By Ali Reza
It is no secret that the Middle East has been ravaged and all but torn asunder by war and international conflict—and the country of Iraq has born one of the heaviest burdens of all. As innocents throughout the nation have suffered, organizations like the United Nations have attempted to send much-needed food and humanitarian supplies.
These acts of goodwill have arrived with accompanying anxiety, however: A common fear is that humanitarian gifts will be diverted, squandered, or—worst of all—intercepted by violent extremist groups, such as ISIS.
But now, the United Nations has provided a much-needed tool to mitigate these problems—a humanitarian hotline that can be used to report cases of diverted or intercepted humanitarian aid. Those in Iraq who fear that humanitarian gifts have been commandeered can call the hotline and file a report, confident that someone will investigate the problem.
This may seem trivial—investigating an interception is hardly as meaningful as preventing it in the first place—yet it is a communication channel that has never existed in Iraq. As such, it is—if nothing else—a step in the right direction.
The State of Humanitarianism in Iraq
There remains an acute need for humanitarian relief in Iraq, with more than 3.1 displaced Iraqis in the region and a number of well-meaning organizations seeking to help and support them. The problem is, these non-profit organizations all provide different telephone numbers and contact information; meanwhile, when Iraqis receive aid, they often don’t know exactly where it’s coming from or who they can contact about potential problems.

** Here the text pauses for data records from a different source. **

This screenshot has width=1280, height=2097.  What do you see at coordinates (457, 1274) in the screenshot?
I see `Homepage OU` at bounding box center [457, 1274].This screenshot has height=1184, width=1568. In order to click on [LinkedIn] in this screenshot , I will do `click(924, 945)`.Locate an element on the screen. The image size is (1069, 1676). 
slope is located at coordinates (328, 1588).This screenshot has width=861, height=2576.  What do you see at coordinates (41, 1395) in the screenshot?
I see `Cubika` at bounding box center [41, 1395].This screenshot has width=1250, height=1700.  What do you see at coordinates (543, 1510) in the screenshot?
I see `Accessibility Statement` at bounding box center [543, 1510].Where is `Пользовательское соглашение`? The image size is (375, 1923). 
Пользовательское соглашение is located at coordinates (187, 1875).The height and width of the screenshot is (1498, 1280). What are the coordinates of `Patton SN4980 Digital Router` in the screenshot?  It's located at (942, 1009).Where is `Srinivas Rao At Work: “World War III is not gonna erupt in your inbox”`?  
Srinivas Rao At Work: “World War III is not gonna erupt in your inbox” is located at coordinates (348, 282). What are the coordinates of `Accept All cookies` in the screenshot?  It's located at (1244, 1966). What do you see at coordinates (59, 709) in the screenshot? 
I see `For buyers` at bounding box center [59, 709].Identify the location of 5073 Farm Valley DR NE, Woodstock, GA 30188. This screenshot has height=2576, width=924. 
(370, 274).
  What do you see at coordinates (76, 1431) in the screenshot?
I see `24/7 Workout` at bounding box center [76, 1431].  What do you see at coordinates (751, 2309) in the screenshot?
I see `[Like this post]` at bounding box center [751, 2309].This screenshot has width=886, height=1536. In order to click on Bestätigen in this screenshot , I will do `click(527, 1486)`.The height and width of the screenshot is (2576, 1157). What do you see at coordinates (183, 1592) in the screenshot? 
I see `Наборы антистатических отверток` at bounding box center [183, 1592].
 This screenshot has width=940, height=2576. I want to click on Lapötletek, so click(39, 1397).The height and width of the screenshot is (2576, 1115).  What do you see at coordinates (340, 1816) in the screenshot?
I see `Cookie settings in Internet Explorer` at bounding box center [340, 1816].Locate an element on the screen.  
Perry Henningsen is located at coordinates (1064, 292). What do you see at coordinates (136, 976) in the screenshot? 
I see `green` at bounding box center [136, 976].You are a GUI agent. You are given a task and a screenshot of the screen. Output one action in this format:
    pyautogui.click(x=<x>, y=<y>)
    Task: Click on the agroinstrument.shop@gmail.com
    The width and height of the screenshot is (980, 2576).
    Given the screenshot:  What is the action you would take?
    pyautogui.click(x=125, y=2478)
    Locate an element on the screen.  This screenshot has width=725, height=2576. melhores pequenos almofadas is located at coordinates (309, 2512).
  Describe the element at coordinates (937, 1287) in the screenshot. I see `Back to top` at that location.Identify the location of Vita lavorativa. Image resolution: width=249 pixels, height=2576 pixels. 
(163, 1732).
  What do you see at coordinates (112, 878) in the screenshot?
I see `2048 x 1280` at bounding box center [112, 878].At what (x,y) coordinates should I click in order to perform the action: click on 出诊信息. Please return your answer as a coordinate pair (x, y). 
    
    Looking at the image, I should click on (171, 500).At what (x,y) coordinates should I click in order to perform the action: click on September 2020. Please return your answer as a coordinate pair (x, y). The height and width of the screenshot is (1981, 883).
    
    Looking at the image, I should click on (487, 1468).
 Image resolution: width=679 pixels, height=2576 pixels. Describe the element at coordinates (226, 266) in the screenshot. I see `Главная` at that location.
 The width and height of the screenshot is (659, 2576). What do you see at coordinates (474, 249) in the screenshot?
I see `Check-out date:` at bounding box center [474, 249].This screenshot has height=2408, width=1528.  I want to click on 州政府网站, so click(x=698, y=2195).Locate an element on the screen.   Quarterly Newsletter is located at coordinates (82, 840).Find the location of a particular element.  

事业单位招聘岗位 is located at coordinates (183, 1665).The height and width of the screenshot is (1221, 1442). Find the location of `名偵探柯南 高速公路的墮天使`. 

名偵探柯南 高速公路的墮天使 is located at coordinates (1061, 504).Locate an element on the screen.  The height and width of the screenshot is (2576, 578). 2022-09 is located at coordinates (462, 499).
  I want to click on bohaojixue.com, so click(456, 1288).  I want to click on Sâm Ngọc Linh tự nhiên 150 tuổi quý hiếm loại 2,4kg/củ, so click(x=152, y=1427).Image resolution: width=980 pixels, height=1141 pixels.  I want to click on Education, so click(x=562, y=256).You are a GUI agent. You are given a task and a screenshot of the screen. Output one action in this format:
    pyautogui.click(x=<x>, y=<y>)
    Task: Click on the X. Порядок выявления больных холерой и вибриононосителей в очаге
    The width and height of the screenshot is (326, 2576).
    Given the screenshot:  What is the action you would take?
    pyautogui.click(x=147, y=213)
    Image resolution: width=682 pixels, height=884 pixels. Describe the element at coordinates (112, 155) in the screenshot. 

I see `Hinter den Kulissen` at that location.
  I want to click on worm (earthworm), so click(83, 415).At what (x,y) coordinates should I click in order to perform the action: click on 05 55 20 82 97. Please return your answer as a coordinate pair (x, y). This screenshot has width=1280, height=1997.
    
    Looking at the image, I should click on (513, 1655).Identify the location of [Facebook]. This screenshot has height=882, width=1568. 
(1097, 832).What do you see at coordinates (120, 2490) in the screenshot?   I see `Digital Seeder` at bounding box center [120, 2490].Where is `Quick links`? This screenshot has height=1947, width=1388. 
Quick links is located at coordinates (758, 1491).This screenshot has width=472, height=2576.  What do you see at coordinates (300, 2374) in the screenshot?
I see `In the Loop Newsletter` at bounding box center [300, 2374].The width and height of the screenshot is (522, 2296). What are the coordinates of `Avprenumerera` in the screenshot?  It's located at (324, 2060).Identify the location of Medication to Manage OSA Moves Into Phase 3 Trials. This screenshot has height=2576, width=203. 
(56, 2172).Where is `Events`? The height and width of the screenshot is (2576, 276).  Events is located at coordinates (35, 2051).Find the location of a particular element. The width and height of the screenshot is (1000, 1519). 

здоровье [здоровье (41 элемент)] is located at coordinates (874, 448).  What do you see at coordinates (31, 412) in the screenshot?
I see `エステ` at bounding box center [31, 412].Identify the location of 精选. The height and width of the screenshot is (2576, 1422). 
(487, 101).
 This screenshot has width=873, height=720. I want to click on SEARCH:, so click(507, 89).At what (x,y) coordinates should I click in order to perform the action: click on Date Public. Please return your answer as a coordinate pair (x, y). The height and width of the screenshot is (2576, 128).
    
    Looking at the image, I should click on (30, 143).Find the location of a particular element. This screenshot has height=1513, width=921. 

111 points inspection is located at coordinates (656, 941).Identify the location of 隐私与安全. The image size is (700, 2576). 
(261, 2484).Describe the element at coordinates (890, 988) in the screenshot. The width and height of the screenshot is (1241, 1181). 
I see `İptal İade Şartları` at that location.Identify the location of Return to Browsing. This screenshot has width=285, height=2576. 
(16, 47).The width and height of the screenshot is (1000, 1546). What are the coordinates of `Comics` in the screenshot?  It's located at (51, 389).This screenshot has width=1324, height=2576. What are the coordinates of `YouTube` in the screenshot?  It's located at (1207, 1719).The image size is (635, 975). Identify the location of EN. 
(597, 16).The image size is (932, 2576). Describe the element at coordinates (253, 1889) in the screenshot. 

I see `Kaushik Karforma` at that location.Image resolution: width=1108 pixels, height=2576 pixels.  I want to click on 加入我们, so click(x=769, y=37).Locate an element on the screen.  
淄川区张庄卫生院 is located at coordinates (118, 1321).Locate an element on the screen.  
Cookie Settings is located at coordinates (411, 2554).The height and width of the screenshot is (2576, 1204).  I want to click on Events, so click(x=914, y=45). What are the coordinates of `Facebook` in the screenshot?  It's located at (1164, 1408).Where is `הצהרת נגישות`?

A large number of Iraqis use cellphones—78 percent, to be exact. Tools of communication are not at all rare, then, yet—according to one NGO/UN-sponsored report, Iraqis still live in an “information vacuum,” which hampers their ability to cope with the catastrophes that have befallen their land.
For internally displaced people (IDPs), then, there is not just a lack of information, but also no real way to communicate needs. These Iraqis have myriad problems and generally lack for resources, but their biggest issue may be the lack of any real way to communicate these shortfalls with those who could potentially help.
The Answer: A Call Center
There is no way to address all of these issues or completely bridge this communication gap overnight, but there the United Nations has taken a bold step forward with the expedient launch of a new call center, which will be jointly run by various UN agencies. The goal of the call center: To provide IDPs with information, to hear and respond to complaints, and to relay feedback and urgent needs to the applicable humanitarian organizations.
The call center was launched just over a month ago, funded by the UN’s refugee agency (UNHCR), in conjunction with several other bodies. The center provides one number—6999—that encompasses the entire humanitarian response system, and will hopefully bring some simplicity to a frequently confusing system.
Though the hotline currently comes with a charge, intense negotiations with a number of mobile providers has ensured that, at the end of August, the hotline’s services will become completely toll-free for the Iraqi people.